If you are a new investigator, the opportunity is specifically aware of transition-to-independence goals. Make this explicit with a realistic development narrative, not just by labelling yourself –“early career.–”

Frequently asked questions

Is there a maximum award amount?

No public maximum is listed on the opportunity page. It states there is no maximum funding level and no fixed project duration limit; reviewers judge scale against mechanism and delivery quality.
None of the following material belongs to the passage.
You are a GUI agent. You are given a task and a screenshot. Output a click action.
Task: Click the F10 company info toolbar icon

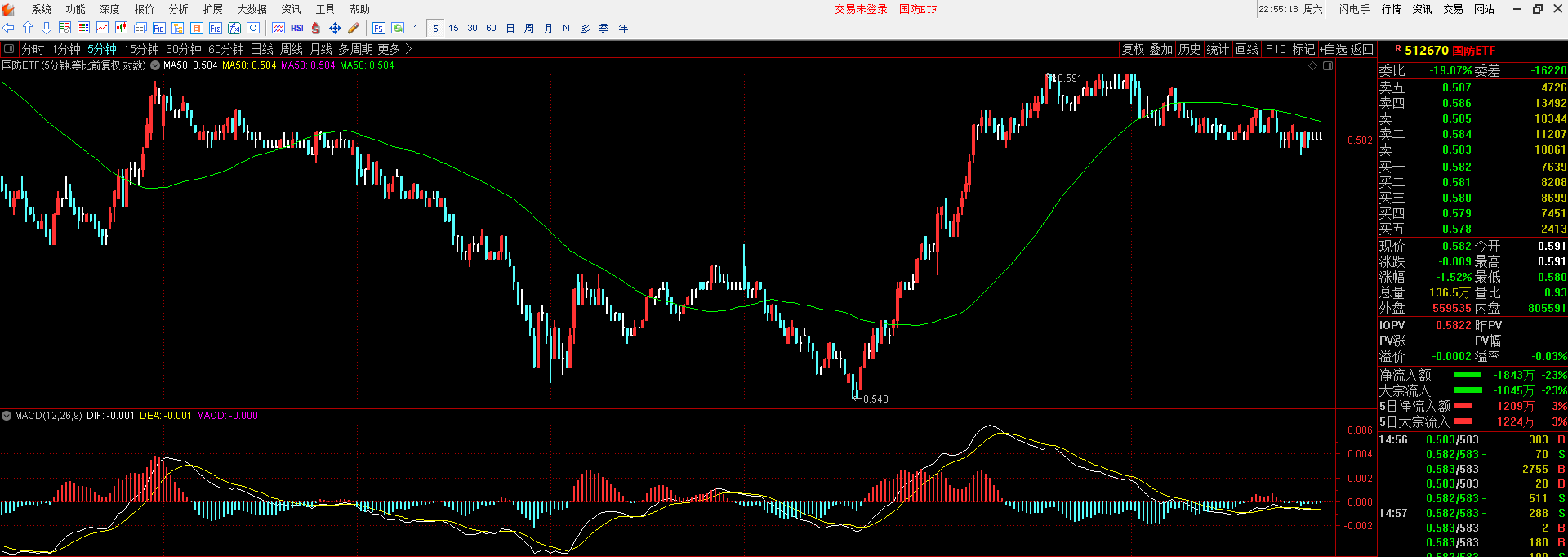158,28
Can international researchers apply?

The lead project lead must comply with UK organisation eligibility. International collaborators can be considered in supporting roles, but the official route is not designed for international project leads as standard.

Can non-UK institutions apply directly?

Not as project leads. The programme is tied to organisations eligible for MRC funding.

Can I apply if I am a postdoc without a fixed long-term contract?

The call signals that by submitting you confirm contractual continuity/support expectations if selected. You need to ensure institutional support and mentorship are explicit.

What happens after stage one?

Successful stage-one applications are invited into stage two, and those stage-two routes can include a later submission window into 2027 according to the published timeline.

Is this an appealable decision process?

The page states decisions are not open to appeal.

If you are using this pathway as part of a research-planning pipeline, treat the current open cycle as a chance to prove your mechanism in a submission that is both scientifically bold and operationally realistic. The page is explicit: this is a mechanistic call with measurable milestones and clear stage transitions, not a broad grant formality round.